Mon 30 very squally with heavy rains.
Tues 31The winds very heavy indeed with torrents of rain. the sea running very high.
Wed The wind so very strong that we were almost on our beam ends with treble
Augt 1st reefed topsails.
Thurs 2 Captn Lambs Cow died. she was a very fine one.
Fri 3 The Sea more calm & wind more moderate.
Sat 4 Looked over the cargo to see if anything had got wet.
Sun 5 had prayers & a Sermon from 4 Chap St Jas 13 & 14. Verses very appropos.
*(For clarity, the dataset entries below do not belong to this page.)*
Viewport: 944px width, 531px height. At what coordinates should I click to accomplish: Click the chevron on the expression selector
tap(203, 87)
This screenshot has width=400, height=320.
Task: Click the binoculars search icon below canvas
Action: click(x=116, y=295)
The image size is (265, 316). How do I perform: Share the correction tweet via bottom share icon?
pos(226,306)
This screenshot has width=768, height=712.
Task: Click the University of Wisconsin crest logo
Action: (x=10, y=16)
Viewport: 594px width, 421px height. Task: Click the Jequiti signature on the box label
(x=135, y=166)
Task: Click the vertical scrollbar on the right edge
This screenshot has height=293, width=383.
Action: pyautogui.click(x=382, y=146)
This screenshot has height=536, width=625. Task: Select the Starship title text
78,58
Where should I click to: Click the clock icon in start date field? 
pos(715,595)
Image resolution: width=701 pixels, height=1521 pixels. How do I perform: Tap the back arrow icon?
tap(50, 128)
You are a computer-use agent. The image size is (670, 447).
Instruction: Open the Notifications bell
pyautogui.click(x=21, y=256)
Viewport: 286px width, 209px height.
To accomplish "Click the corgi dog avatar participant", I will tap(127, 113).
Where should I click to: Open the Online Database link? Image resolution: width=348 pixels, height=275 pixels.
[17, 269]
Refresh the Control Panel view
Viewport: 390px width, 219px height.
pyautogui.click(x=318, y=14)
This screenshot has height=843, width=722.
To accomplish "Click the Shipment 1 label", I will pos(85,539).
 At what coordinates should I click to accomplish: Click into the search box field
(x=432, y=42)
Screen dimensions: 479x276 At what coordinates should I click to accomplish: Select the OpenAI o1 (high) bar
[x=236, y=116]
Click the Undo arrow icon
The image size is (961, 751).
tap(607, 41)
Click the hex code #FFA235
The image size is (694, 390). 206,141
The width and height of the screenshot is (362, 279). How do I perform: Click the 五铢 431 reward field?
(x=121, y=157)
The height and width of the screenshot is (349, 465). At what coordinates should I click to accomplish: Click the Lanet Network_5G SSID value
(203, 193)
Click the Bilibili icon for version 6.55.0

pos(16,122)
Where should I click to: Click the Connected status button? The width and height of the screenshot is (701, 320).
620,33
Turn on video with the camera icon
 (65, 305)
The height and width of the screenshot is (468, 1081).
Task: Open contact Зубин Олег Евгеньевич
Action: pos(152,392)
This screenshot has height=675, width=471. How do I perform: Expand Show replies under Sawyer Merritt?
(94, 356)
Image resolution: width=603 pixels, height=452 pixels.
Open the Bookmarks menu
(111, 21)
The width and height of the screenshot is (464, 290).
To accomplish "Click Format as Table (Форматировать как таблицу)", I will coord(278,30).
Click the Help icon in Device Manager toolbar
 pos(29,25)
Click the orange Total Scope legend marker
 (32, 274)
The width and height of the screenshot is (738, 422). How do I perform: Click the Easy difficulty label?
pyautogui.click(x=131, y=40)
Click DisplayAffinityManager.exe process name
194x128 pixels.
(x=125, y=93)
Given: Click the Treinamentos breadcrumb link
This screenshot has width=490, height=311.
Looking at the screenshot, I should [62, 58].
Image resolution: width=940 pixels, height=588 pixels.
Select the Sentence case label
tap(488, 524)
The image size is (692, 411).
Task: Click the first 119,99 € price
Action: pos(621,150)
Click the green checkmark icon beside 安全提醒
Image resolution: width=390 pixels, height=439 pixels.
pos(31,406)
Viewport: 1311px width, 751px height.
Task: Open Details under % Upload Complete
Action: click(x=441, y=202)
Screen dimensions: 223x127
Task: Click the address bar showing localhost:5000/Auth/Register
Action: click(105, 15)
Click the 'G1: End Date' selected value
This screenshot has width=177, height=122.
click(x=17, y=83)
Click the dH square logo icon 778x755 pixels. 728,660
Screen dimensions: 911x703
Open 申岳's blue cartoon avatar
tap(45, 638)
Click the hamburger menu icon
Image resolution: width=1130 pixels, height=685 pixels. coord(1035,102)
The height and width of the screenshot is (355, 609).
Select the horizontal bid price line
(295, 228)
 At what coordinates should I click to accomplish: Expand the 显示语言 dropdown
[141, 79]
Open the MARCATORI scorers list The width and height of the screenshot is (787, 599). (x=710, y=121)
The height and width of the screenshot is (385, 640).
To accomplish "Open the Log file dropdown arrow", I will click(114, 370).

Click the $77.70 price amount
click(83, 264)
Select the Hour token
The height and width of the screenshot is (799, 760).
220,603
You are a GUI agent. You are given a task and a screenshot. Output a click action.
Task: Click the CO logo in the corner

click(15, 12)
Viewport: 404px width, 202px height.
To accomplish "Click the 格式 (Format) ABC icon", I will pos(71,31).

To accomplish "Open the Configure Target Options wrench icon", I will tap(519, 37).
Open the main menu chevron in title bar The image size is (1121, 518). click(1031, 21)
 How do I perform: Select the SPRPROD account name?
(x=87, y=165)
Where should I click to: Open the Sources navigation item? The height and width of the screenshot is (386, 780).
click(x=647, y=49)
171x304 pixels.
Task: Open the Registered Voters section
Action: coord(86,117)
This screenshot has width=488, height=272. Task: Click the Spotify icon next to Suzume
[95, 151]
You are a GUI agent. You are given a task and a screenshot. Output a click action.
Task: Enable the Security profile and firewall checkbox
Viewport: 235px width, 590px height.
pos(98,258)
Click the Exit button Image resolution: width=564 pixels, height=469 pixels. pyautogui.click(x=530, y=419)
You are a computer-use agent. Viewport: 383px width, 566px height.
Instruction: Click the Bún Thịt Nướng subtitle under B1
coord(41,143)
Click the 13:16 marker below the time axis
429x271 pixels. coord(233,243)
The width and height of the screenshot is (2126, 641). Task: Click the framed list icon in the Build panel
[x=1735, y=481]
Mon 6 descried a Sail to Windwd she hoisted French colours but could not learn her
Tues 7 Very heavy Sea I was very sick in consequence.
Wed 8
Thurs 9 Golding got drunk and would have thrown himself overbd but was caught by
         Capt Lamb. was confined in irons.
Fri 10
Sat 11 rainy weather & light winds
Sun 12 Had no prayers at ? I was surprisd. The Kings birthday drank his health in a
Mon 13 Saw a great many Sea swallows commonly called Marthenpareys
Tues 14Caught a Flying Fish in the Ships Chains.
Wed 15 Crossd the Line abt 10 am. escaped a Ducking paid forfeit.
Thurs 16 Saw a large tropic bird hovering about the Ship.
Fri 17 A Booby about fird at him
Sat 18 & hit him with Buck shot
Sun 19 Saw a large Shark under our Larboard bows.